The Arch of Hadrian, Athens

I’m up and out early this morning, energized by last evening’s painting. Today is Monday, and the archeological sites are always closed on Mondays, but I’m sure there are plenty of other drawing spots all over Athens. As I stroll around the city, I notice the angles of the rooftops zigzaging against the sky. Any of these eclectic buildings would be interesting to draw. But not far from the hotel, I see an arch that will be a good place to start. It’s called the Arch of Hadrian, a 2nd century AD Roman structure that served as a boundary stone between the old Athens of Theseus, a Greek, and the new Athens of Hadrian, a Roman. and I begin to sketch in my Moleskine sketchbook. I study the arch for a moment and notice that most of its white stones have been blackened considerably over the years. Cars zip past as I draw. My mind starts slowing down and falls into rhythm with the city. What a great feeling to be in Greece.

The Temple of Olympian Zeus

Just beyond the Arch of Hadrian, I notice that the site of the Temple of Olympian Zeus, which I drew through the fence last night, is actually open. This is exciting because I’d love to have a second opportunity to draw the ancient structure. My dad and I enter the site and I look around for the best view, set up my chair in the grass, and begin to draw. From my vantage point, the Acropolis lies in the background just behind the ruins of the Temple, dominating the landscape.

Lightly, in ink, I position the columns on the page, and using a two point perspective, estimate the height they seem relative to one another. Then I dive in with heavier line work. My drawing style is often inconsistent, and my moods can dictate the style of a piece. On some days, like today, I’m looser and not so fussy with detail, which usually means better drawings.
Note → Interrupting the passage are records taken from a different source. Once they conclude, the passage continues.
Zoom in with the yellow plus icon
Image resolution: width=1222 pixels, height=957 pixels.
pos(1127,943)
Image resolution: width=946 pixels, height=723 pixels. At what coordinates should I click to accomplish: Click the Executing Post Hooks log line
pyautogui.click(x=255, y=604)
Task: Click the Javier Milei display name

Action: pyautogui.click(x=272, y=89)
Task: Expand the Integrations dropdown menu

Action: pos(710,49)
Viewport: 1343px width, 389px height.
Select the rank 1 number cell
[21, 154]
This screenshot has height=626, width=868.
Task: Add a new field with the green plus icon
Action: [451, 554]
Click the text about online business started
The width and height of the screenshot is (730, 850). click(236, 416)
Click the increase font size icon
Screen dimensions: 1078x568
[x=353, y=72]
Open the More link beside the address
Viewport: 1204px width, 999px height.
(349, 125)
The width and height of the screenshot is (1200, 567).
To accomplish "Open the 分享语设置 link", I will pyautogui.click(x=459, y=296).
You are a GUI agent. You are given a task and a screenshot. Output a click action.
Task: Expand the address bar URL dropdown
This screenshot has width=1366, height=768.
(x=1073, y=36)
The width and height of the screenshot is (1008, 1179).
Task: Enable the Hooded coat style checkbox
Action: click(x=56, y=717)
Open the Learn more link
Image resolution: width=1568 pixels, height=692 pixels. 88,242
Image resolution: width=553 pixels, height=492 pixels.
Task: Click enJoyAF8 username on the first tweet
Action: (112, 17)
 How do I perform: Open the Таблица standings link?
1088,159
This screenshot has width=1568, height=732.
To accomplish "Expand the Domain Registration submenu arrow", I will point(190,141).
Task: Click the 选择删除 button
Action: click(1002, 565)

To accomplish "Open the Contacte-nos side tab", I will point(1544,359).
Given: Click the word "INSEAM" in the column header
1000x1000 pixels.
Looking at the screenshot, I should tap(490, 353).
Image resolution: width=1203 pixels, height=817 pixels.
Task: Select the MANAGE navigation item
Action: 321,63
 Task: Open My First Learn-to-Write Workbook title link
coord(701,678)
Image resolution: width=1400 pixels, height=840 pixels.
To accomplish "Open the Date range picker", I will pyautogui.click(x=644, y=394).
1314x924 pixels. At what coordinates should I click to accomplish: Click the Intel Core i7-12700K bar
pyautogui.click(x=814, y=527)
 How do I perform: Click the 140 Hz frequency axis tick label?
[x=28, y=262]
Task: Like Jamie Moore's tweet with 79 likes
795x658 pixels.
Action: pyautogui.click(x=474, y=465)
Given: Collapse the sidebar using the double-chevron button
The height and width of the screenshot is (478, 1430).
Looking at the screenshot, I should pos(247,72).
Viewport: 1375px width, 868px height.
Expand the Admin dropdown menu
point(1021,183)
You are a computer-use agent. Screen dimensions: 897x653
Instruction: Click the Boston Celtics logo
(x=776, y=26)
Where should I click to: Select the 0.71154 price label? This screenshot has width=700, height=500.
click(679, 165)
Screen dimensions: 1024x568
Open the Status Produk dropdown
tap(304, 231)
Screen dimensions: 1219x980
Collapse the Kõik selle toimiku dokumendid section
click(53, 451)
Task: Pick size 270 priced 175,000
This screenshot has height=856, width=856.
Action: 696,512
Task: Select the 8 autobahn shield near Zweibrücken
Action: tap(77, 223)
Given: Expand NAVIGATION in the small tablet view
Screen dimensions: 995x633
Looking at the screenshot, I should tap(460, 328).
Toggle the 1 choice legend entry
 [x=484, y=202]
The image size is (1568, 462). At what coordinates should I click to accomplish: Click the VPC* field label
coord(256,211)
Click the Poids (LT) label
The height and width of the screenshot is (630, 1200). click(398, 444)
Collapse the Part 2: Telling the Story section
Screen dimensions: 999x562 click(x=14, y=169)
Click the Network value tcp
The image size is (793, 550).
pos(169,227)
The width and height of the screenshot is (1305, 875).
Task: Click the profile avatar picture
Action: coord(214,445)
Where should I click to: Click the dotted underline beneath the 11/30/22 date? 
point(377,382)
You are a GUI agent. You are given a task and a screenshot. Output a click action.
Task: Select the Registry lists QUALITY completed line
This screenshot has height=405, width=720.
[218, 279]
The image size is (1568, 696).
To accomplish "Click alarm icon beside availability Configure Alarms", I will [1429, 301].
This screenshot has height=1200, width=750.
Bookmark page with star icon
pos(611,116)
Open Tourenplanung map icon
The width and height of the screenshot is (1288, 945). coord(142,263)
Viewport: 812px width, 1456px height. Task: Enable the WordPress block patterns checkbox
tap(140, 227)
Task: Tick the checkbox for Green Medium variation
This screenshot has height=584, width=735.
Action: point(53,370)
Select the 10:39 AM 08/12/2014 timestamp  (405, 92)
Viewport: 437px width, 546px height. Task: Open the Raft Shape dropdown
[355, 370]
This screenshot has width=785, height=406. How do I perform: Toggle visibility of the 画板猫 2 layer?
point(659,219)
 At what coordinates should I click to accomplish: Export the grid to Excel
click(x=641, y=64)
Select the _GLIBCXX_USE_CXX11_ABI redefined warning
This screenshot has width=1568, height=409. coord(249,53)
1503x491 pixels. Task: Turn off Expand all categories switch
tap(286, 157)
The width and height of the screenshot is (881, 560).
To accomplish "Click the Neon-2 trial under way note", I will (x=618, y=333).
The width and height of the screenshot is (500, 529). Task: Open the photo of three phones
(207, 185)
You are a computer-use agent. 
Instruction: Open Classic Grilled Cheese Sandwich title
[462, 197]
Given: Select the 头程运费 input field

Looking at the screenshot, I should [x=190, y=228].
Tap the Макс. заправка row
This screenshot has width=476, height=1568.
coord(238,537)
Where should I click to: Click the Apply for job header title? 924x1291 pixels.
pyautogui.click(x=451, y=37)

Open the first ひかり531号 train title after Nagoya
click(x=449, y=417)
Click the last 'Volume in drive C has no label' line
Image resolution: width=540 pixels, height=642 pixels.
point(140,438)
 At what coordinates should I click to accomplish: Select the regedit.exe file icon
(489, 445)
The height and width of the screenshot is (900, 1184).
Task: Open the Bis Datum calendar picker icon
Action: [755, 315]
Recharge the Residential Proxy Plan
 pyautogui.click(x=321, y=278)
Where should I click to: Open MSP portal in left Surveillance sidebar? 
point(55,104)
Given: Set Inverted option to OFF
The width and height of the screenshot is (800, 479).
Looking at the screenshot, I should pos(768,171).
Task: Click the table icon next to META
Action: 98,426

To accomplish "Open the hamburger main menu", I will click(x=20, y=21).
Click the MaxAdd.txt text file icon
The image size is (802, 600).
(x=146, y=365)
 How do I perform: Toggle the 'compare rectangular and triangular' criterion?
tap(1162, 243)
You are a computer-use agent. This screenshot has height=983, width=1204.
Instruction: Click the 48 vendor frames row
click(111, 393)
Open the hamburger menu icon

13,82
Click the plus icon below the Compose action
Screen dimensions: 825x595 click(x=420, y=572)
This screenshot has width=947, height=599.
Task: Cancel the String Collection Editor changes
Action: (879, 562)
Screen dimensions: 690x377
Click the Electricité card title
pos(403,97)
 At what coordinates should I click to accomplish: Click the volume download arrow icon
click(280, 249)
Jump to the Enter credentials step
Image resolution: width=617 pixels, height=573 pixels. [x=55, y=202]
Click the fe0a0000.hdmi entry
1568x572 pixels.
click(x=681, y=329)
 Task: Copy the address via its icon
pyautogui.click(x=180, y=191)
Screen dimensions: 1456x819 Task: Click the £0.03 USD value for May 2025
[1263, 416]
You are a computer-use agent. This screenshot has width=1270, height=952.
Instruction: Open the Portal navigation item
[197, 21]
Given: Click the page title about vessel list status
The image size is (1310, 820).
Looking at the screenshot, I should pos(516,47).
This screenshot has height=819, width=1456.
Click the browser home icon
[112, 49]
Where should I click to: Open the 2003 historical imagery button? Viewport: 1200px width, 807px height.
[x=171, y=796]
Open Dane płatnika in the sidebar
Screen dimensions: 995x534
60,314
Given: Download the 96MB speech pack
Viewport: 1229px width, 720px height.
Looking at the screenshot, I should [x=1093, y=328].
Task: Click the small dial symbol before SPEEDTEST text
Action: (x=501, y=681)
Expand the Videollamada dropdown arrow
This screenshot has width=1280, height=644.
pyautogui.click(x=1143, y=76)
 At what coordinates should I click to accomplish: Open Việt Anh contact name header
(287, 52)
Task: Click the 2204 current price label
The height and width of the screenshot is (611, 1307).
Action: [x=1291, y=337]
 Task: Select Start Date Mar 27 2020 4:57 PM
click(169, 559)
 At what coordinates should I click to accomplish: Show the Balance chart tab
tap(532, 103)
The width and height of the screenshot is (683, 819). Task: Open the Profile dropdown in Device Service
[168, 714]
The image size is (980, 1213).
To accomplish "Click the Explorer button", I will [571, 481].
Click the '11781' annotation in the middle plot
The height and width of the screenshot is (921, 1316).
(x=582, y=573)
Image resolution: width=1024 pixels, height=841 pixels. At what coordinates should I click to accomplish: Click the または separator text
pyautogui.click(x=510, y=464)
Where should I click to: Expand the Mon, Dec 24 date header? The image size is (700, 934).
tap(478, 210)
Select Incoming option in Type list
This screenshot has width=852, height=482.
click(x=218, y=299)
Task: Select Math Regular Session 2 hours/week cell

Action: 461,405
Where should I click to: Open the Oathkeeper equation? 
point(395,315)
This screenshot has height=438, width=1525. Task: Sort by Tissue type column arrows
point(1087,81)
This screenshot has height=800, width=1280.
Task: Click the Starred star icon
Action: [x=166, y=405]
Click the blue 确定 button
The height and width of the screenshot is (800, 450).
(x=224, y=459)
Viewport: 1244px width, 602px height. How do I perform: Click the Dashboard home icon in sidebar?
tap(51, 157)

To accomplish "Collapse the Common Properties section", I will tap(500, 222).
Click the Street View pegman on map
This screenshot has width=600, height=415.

I’ve purposely used my watercolor block this time, since I plan to finish this drawing with paint. Only a few areas to wash in color, I think, and I’ll be done. As I’m doing this, a group of tourists appear, and some compliment me on my painting. One asks if he can take a picture of me sketching with his girlfriend standing beside me. I’m flattered, of course, and agree, but I’m beginning to feel like part of the exhibition, so it’s time to move on.

Map of Plaka, Athens

I created a map showing the major places we visited while in Athens. The narrow, zigzagging streets resemble pedestrian pathways more than motorways, but motorcycles come zipping through the crowds at surprising speeds. Athens is also greener than I imagined and that is in part do to the abundance of potted plants and flowers that line the streets, but also because of park-like areas that break the rhythm of multi-storied buildings. These little islands of greenery appear to be excavations, with Corinthian capitals and other pieces of columns lying about. History is everywhere.

Olympian Zeus

On my second day in Athens I finally got over jet lag enough to start painting. My first painting was the ruins of Olympian Zeus. The site was closed at the time but I found a comfortable spot to set up shop just just outside the fence. Using a Molskine watercolor sketchbook, I first created a line drawing in ink and then finished it with watercolors.

Umbrellas in the Rain, Athens

Climbing up the Metro steps at seven-thirty in the morning, I have finally arrived in Athens. At the top of the stairs, I glance back, waiting for my dad to catch up. Bags in hand, we exit the station at Syntagma Square, stepping into a sprinkling of rain from a dark sky promising more. Several hawkers crowd around, hoping to sell us umbrellas, but we politely decline and venture into the damp city.

Adams Hotel, Athens

After arriving in Athens my Metro early in the morning and searching for a place to stay, we finally settled into the Adams Hotel in Plaka, the oldest continuously occupied little city in Europe. Our second floor room is old but clean, and has a partial view of the Acropolis, which is conveniently located a few blocks away. Setting down my backpack, I pull back the curtains revealing a shallow balcony complete with bistro table and two chairs. Fortunately, the rain that welcomed us to Athens has stopped, but its presence can still be seen as water drips from the balcony above. I slide open the door and step outside just as a motorcycle whizzes along the narrow street below, leaving behind a faint smell of exhaust. From this view, the Acropolis towers above the city, a fortress embedded in a mountain of rock.